This young lady presented with this deteriorated (necrotic) asymptomatic (didn’t hurt) lower left second molar. This tooth could have been restored had the patient received appropriate dental care a while back. But for whatever reason (fear, cost, etc.) she put off therapy and now needed the remains extracted. So, other than going to an oral surgeon, how does a general dentist perform this therapy. Well, with experience and continuing education, the general dentist (me) starts by administering the appropriate local anesthetic. Normally, I would utilize septicaine via infiltration adjacent to the tooth.
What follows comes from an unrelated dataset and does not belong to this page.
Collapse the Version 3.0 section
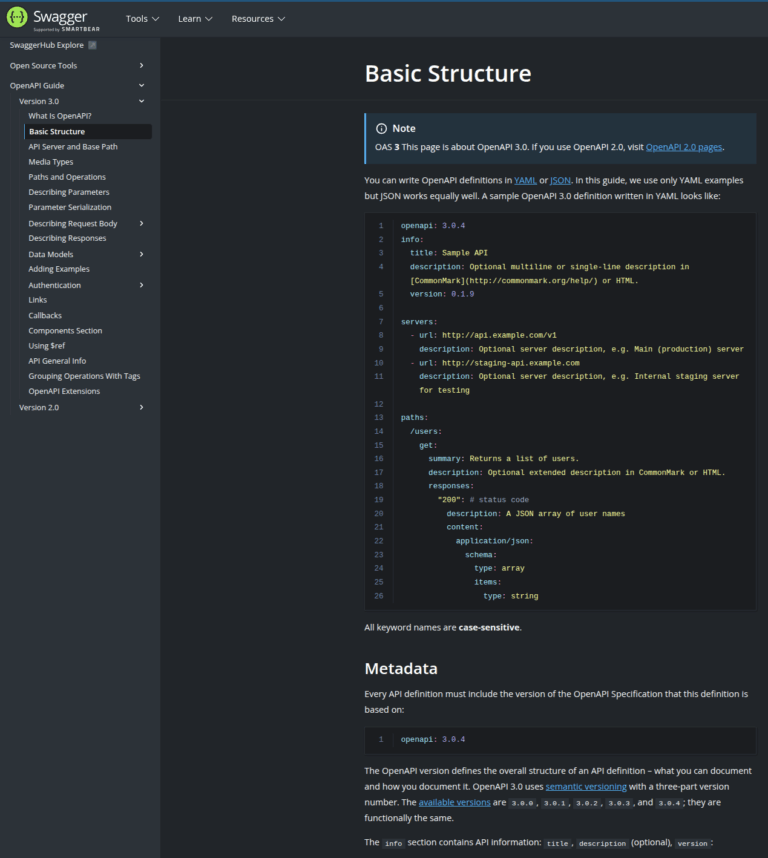The height and width of the screenshot is (858, 768). coord(141,101)
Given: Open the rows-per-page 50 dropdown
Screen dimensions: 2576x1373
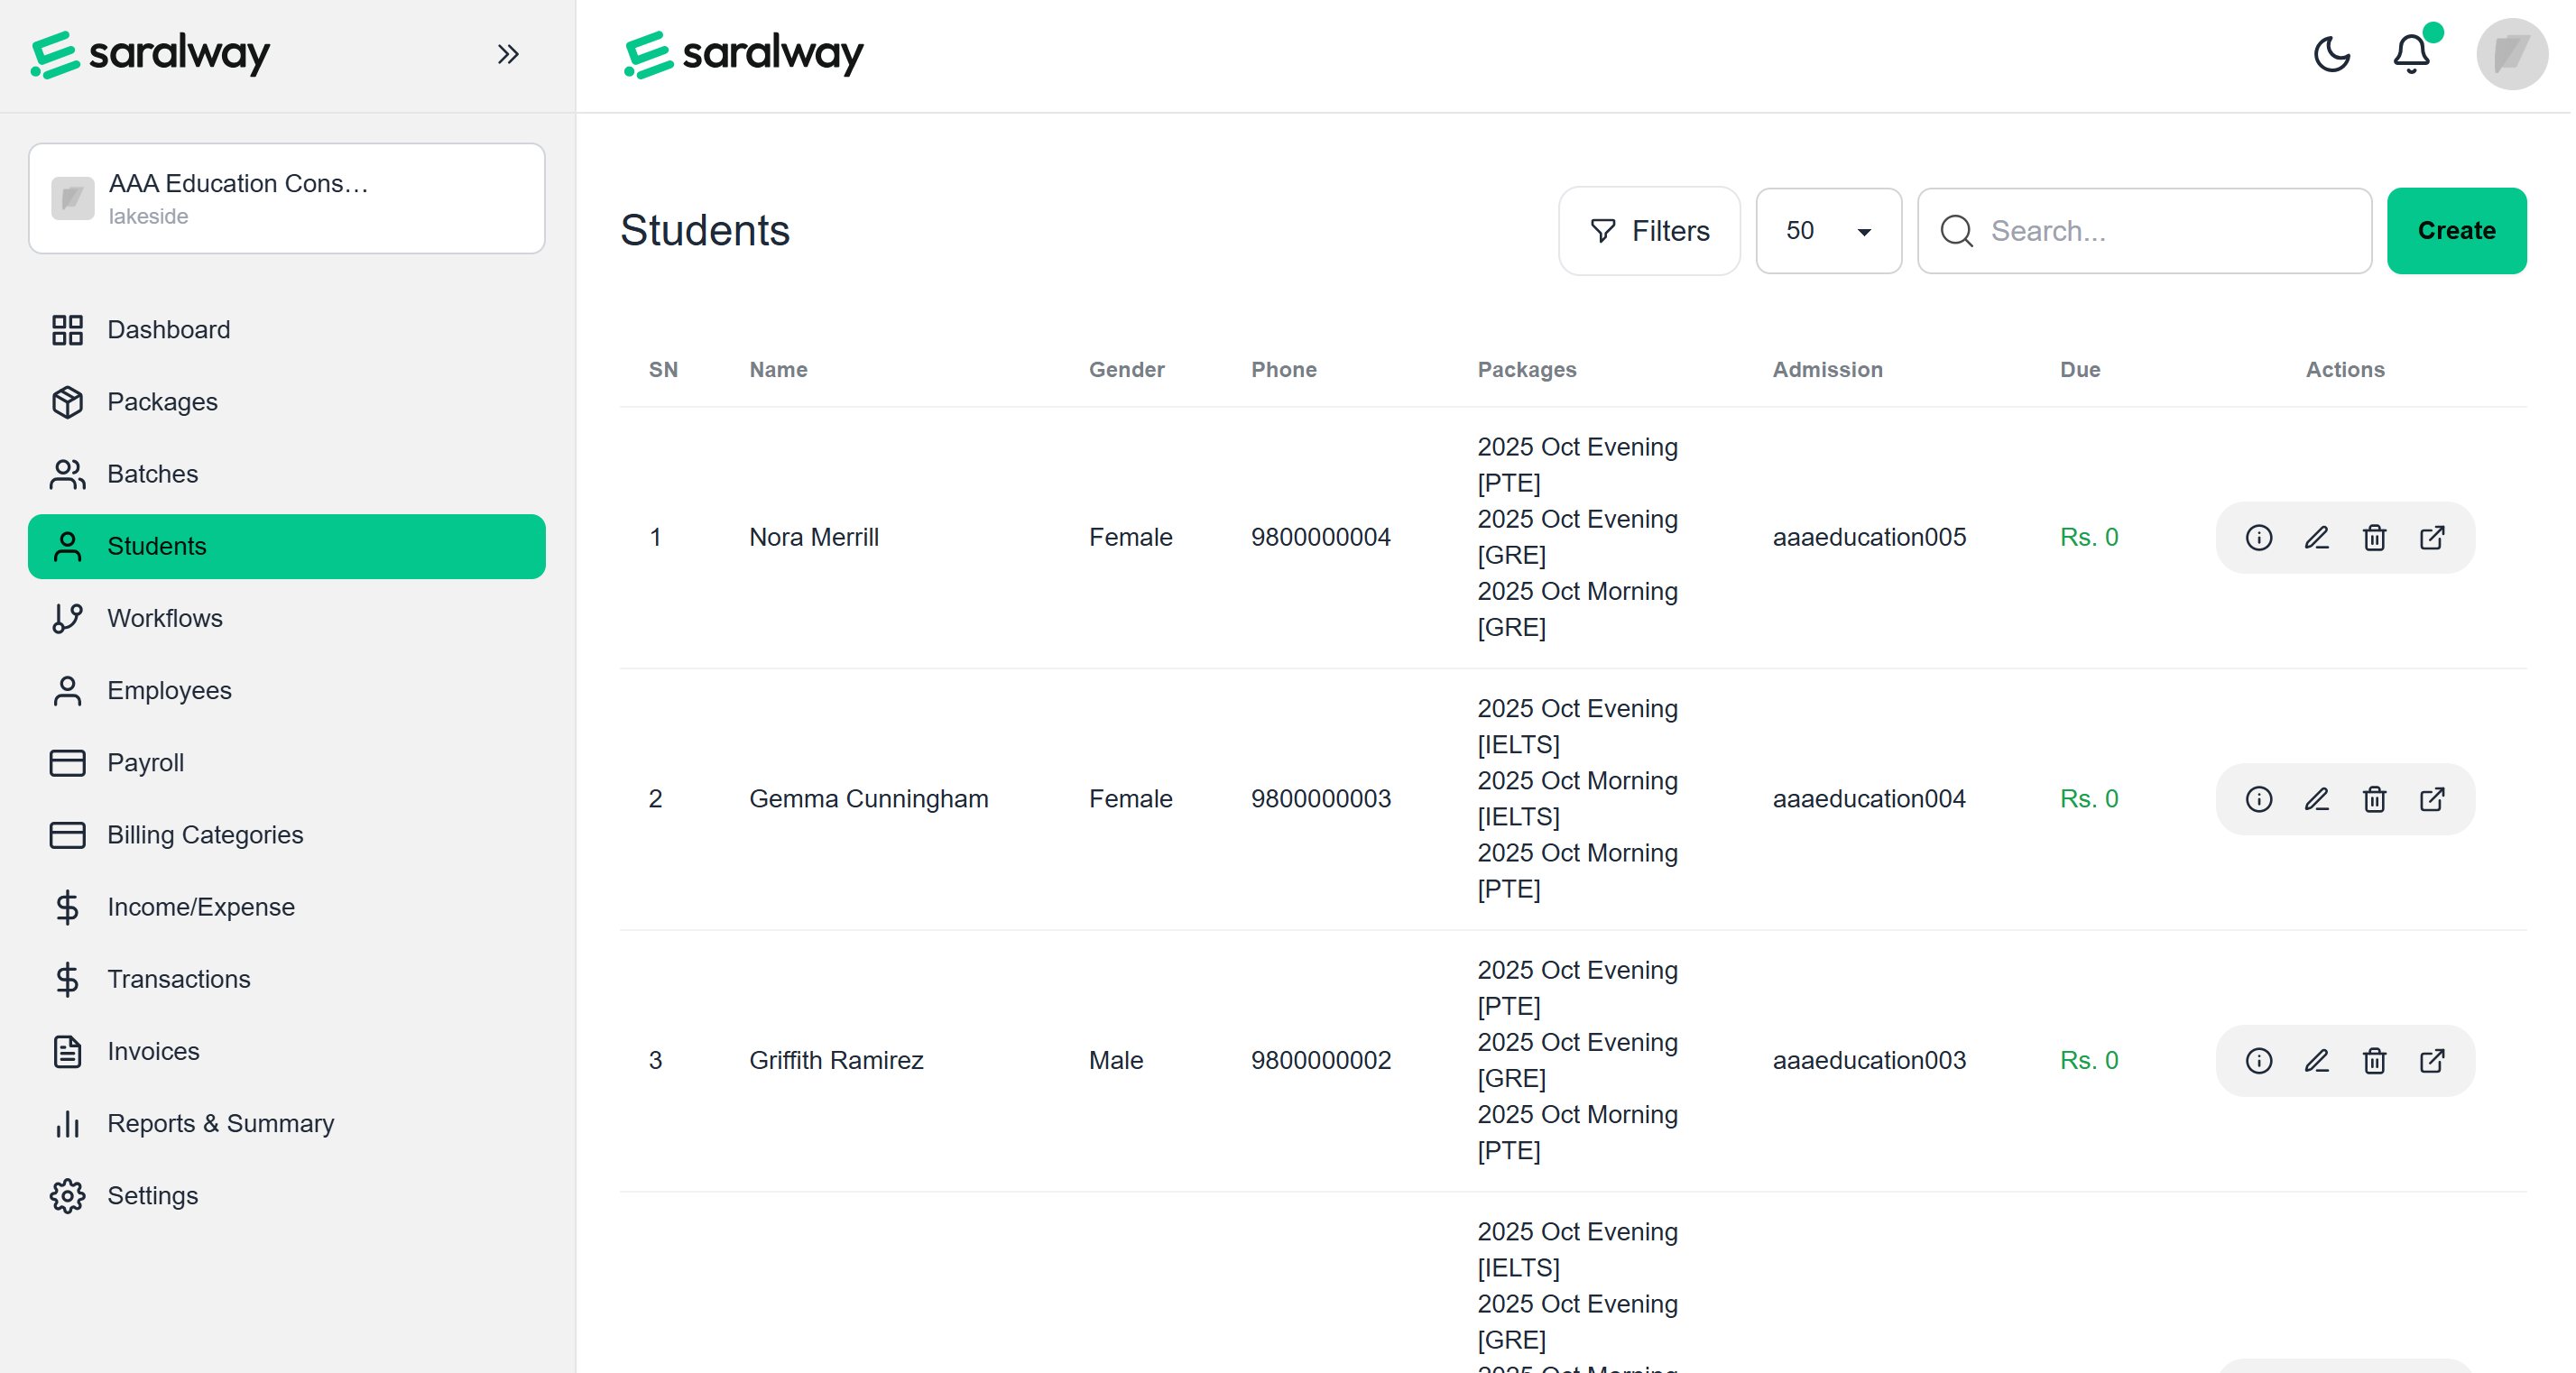Looking at the screenshot, I should [x=1828, y=231].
However, since the bone surrounding this second molar is thick, I decided to administer carbocaine 3 % via a mandibular block injection (septicaine is contraindicated for block injections).
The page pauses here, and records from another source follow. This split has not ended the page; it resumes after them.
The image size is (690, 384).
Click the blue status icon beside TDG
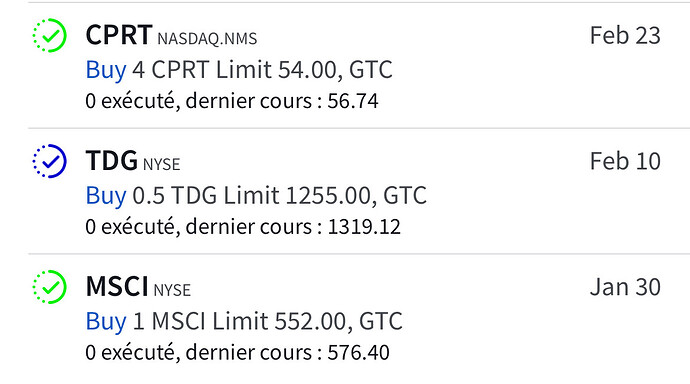coord(50,161)
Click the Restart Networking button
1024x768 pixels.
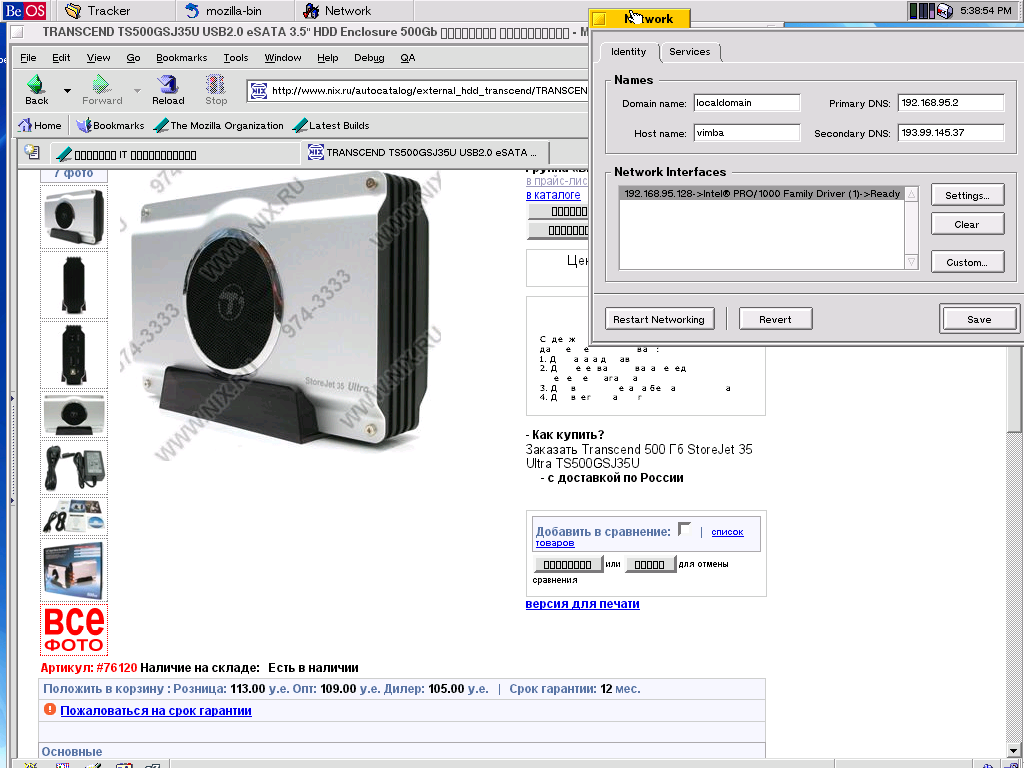point(659,319)

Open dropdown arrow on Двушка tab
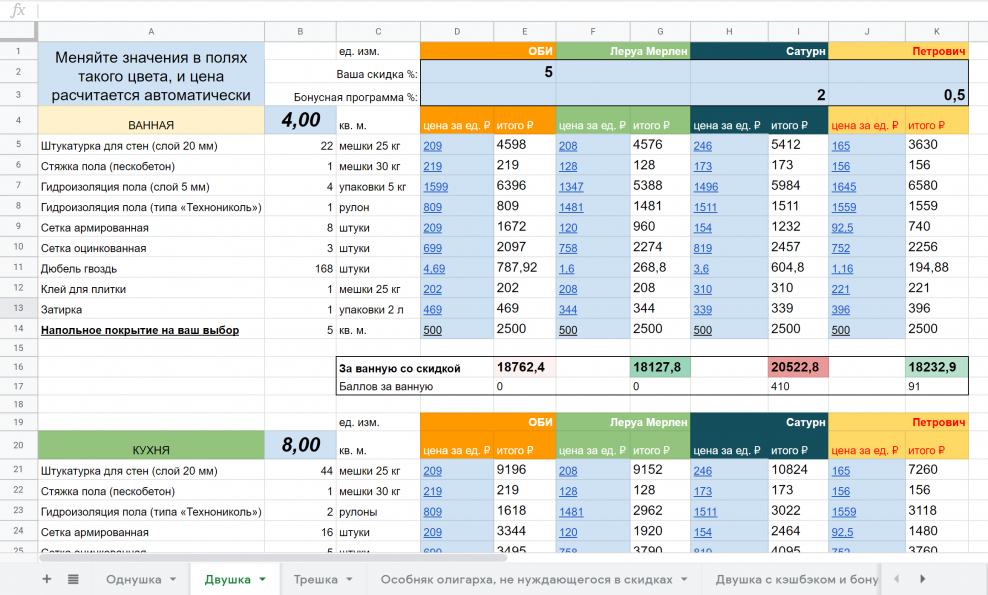click(x=262, y=579)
When the anesthesia became effective, I utilized bur # 1 to remove the remaining crown portion of the tooth. Then I needed to have good visualization. I administered xylocaine with 1:50,000 epinephrine via local infiltration to obtain homeostasis. This along with working with two good assistants (to provide access and good suctioning) and high powered magnification allowed me to see the two roots. I then utilized bur # 2 to separate the roots and perform minimal bone resection. I needed to reflect a small mini-flap from the buccal-mesial area to gain access to the hidden mesial root. I utilized a root tip elevator to remove both roots . Due to the minimal flap reflection, sutures were not required. The area was compressed with hydrogen peroxide soaked gauze.
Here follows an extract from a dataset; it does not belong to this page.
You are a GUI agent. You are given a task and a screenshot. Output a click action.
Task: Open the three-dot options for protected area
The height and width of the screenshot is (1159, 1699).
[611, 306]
Moist gauze was placed over the extraction site and the patient was instructed to keep pressure on this until the bleeding stopped. Post operative directions were reviewed and dispensed along with a supply of gauze. The patient was given two Advil analgesics. A follow up call that night found the young lady doing well with no need for a more potent analgesic. Antibiotics are generally over utilized and most times, not necessary for these cases.